— start DOCUMENT —

How the European External Action Service influences EU climate diplomacy
As the EU’s diplomatic service, the European External Action Service (EEAS) has an important role to play in EU climate diplomacy. Drawing on a new study, Joseph Earsom and Tom Delreux write that in addition to coordinating and mainstreaming EU climate diplomacy, the headquarters of the EEAS has also become increasingly entrepreneurial since the Paris Agreement in 2015.
Since its establishment in 2011, the European External Action Service (EEAS) has increasingly sought to establish itself as a coordinator of EU climate diplomacy efforts regarding United Nations Framework Convention on Climate Change (UNFCCC) negotiations while also “mainstreaming” climate concerns into all aspects of EU foreign policy. In other words, it has tried to make sure that climate is not just a niche issue for environmentalists but rather a subject of diplomatic importance. Moreover, EU Delegations in third countries, which fall under the auspices of the EEAS, have played an important role in the EU’s bilateral climate outreach.

— end DOCUMENT —
— start GIVEN INFORMATION —

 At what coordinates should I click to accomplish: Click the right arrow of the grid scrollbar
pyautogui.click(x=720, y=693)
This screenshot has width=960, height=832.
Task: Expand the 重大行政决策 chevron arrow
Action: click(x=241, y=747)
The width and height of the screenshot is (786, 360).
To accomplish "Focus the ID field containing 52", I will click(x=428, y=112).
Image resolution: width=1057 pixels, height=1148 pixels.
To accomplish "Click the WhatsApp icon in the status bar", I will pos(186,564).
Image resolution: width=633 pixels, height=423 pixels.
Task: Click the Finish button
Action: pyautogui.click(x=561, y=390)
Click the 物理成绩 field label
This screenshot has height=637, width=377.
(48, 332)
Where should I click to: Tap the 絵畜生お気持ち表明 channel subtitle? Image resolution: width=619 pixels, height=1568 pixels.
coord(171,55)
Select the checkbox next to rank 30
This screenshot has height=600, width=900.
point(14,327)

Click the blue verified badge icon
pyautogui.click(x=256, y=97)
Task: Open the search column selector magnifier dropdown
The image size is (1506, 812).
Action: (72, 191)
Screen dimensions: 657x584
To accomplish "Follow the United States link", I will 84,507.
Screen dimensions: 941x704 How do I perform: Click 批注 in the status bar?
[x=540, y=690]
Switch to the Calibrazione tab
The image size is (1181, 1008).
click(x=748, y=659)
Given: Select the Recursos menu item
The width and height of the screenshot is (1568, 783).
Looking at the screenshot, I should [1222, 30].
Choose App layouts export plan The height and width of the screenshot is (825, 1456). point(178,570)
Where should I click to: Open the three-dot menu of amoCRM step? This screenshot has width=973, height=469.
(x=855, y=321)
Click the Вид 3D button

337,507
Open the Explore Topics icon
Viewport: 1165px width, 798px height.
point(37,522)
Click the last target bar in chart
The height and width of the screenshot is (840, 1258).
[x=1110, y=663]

— end GIVEN INFORMATION —

▸ CHALLENGES
1/ Copy from the article on EU climate diplomacy the part that opens with the words "Since its establishment" and closes with "bilateral climate outreach.".
2/ According to the article on EU climate diplomacy, in what year was the European External Action Service established?
3/ Go on with the article on EU climate diplomacy, starting after its last sentence.

▸ RESULTS OF THE EXERCISE
1/
Since its establishment in 2011, the European External Action Service (EEAS) has increasingly sought to establish itself as a coordinator of EU climate diplomacy efforts regarding United Nations Framework Convention on Climate Change (UNFCCC) negotiations while also “mainstreaming” climate concerns into all aspects of EU foreign policy. In other words, it has tried to make sure that climate is not just a niche issue for environmentalists but rather a subject of diplomatic importance. Moreover, EU Delegations in third countries, which fall under the auspices of the EEAS, have played an important role in the EU’s bilateral climate outreach.

2/ 2011

3/
In the last few years, the climate diplomacy work of the Brussels-based EEAS headquarters has taken on increased importance with the European Green Deal and the EU’s commitment to incorporate climate concerns into all aspects of EU internal and external policies, in line with the Union’s 2050 binding climate neutrality target. This coincides with developments at the global level, where the urgency of climate diplomacy has been underscored by the ever-visible consequences of rising emissions, insufficient mitigation efforts and geopolitical tensions and conflict: all of which have spilled into already-complicated UNFCCC negotiations.
Our recent research suggests that the EEAS headquarters has, over the past decade, evolved to become an important player in EU climate diplomacy system, alongside the EU member states and the European Commission. Notably, in the leadup to COP26 in Glasgow in 2021, it played a key role in driving EU involvement in two plurilateral initiatives on specific climate issues that then fed back into the UNFCCC negotiations: the Global Methane Pledge and the first Just Energy Transition Partnership (JETP) with South Africa. In that sense, it has shown signs of moving from a “behind the scenes” player to an outward entrepreneur in EU climate diplomacy.
Considering the high stakes of international climate politics in 2023 and the importance of issue-specific plurilateral initiatives in EU climate diplomacy, how can these findings shape our expectations for EU climate diplomacy at COP28 and beyond?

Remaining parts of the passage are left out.